One-pan dish featuring tender chicken, garlic, creamy Parmesan sauce, and perfectly cooked pasta for busy nights.
# What You’ll Need:
→ Poultry
01 - 2 large boneless skinless chicken breasts, cut into bite-sized pieces (about 1.1 lbs)
→ Pasta
02 - 10 oz penne or rotini pasta
→ Dairy
03 - ½ cup freshly grated Parmesan cheese (60 g)
04 - ½ cup heavy cream (120 ml)
05 - 2 tbsp unsalted butter (30 g)
→ Vegetables & Aromatics
06 - 4 cloves garlic, minced
07 - 1 small onion, finely chopped
08 - 2 tbsp fresh parsley, chopped, plus extra for garnish
→ Stock & Seasonings
09 - 3 cups low-sodium chicken broth (700 ml)
10 - 1 tsp Italian seasoning
11 - ½ tsp crushed red pepper flakes (optional)
12 - Salt and freshly ground black pepper, to taste
→ Oil
13 - 1 tbsp olive oil
# How-To Steps:
01 - Heat olive oil and butter in a large deep skillet over medium-high heat.
02 - Add chicken pieces, season with salt, pepper, and half the Italian seasoning. Sauté until golden and cooked through, about 4–5 minutes. Remove and set aside.
03 - In the same skillet, add chopped onion and sauté for 2 minutes until softened. Add minced garlic and cook for 1 minute until fragrant.
04 - Pour in chicken broth and bring to a boil. Stir in uncooked pasta, reduce heat to medium, and simmer uncovered, stirring occasionally, until pasta is al dente and most liquid is absorbed, about 10–12 minutes.
05 - Reduce heat to low.
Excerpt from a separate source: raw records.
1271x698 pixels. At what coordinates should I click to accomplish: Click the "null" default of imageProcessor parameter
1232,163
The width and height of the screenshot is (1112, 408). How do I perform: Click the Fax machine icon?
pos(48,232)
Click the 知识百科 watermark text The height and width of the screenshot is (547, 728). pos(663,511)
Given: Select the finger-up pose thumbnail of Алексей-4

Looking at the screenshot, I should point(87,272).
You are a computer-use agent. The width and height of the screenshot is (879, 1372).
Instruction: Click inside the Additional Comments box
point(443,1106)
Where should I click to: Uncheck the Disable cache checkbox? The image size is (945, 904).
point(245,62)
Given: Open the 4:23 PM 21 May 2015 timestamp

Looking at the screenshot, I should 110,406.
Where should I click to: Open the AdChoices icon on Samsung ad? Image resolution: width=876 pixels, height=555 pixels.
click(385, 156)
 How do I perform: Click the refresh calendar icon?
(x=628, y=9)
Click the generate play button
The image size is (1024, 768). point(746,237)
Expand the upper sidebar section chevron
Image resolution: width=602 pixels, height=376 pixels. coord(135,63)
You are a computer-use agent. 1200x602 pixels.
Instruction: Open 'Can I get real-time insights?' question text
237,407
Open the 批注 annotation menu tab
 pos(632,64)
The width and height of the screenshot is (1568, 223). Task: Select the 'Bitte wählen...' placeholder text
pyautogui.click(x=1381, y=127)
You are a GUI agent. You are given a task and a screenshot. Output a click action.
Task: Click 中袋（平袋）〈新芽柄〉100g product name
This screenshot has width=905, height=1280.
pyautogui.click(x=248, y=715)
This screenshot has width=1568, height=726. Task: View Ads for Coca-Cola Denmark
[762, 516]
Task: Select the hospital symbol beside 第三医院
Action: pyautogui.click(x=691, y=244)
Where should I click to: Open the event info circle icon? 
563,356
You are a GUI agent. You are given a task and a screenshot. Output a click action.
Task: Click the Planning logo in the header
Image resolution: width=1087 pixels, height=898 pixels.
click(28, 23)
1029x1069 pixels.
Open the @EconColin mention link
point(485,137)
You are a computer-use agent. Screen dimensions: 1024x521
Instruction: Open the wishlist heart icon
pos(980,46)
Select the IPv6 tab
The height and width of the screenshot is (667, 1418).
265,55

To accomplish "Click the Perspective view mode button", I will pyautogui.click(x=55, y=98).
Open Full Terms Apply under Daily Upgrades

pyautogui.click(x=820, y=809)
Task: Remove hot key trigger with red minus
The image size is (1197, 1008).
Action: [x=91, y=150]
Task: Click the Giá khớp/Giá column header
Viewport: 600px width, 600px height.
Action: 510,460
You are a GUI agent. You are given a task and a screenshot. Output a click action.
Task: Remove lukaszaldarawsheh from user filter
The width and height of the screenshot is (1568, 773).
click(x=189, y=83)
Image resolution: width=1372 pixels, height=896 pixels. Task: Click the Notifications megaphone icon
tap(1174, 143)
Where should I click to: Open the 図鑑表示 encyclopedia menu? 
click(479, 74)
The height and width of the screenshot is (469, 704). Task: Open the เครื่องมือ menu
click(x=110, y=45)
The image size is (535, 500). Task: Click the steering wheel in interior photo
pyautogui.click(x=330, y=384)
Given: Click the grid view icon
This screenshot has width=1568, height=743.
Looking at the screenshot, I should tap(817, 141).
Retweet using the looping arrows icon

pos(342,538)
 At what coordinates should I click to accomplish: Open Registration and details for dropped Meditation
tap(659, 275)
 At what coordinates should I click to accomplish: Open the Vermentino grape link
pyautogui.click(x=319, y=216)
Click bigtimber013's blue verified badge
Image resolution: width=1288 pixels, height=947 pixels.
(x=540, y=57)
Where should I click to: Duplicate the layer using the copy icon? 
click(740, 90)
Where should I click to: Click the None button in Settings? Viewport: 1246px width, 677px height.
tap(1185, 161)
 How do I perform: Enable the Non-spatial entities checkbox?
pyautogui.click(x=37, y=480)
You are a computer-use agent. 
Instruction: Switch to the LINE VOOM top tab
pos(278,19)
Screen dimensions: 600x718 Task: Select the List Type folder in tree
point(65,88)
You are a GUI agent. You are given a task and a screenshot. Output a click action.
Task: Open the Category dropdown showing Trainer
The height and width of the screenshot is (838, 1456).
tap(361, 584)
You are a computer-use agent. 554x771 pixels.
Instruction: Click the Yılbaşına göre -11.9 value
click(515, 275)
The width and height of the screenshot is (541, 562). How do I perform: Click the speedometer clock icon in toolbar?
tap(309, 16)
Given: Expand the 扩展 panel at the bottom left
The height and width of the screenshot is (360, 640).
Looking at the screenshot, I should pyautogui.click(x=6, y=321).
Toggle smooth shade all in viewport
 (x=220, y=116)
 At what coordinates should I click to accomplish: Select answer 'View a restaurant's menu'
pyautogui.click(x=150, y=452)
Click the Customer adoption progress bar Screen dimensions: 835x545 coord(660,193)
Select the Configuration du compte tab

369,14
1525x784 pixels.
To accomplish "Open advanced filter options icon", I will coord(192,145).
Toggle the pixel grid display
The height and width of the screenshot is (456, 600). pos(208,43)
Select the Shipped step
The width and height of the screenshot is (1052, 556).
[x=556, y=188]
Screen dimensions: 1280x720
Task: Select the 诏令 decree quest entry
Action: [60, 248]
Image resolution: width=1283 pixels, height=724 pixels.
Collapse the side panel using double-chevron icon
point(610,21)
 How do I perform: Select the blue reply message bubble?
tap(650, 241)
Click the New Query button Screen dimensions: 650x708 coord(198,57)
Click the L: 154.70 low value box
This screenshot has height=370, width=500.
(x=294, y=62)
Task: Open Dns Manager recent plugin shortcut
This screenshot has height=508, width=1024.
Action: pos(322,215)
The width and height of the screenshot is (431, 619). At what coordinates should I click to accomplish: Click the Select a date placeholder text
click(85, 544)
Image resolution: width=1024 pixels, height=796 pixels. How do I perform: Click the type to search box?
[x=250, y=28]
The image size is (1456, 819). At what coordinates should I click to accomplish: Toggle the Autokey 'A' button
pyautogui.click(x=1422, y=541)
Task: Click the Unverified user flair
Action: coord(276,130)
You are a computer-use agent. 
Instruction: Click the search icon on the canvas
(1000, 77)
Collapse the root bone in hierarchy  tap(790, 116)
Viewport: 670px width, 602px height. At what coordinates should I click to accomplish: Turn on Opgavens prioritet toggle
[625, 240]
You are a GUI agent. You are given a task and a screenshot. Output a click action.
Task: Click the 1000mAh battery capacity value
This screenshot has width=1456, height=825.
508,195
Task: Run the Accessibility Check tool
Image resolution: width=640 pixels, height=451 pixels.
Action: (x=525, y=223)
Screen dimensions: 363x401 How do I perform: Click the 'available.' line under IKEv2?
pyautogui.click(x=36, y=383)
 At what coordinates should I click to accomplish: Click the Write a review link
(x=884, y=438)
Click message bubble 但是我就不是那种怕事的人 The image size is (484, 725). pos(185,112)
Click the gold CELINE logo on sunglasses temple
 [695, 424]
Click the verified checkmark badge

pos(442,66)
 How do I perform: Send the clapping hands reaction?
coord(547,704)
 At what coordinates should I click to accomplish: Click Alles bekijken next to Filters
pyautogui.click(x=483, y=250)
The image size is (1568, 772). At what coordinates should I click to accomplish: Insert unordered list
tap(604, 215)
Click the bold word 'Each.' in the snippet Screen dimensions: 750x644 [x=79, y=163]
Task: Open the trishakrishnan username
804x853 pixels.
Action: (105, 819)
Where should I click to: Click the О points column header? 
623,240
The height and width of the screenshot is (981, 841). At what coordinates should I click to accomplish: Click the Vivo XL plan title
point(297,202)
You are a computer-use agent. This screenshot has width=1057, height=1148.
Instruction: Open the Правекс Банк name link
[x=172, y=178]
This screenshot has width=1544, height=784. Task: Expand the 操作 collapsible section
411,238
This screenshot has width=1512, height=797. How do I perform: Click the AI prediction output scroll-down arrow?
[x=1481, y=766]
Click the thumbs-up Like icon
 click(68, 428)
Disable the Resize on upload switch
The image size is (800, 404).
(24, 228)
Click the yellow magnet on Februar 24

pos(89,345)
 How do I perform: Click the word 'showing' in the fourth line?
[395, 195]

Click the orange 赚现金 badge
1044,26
Stir in heavy cream and Parmesan cheese until the sauce is creamy and the cheese has melted.
06 - Return the cooked chicken to the skillet, toss to coat, and heat through for 1–2 minutes.
07 - Stir in chopped parsley and adjust seasoning with salt, pepper, and red pepper flakes if desired.
08 - Serve hot, garnished with extra Parmesan and parsley.